Top of RECORDED DATA
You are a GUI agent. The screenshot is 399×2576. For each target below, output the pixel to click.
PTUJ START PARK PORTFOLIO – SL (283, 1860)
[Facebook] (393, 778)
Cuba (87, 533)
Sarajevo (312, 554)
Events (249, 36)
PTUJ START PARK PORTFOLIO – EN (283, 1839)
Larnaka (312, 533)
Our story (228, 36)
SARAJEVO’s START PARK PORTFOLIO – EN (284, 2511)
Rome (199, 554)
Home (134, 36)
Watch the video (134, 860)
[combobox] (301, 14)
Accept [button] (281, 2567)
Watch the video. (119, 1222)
Bottom of RECORDED DATA
## [ABOUT THIS EXERCISE]
Look through the entries above. Copy out every line holding the word "START".

## [TASK RESPONSE]
PTUJ START PARK PORTFOLIO – SL (283, 1860)
PTUJ START PARK PORTFOLIO – EN (283, 1839)
SARAJEVO’s START PARK PORTFOLIO – EN (284, 2511)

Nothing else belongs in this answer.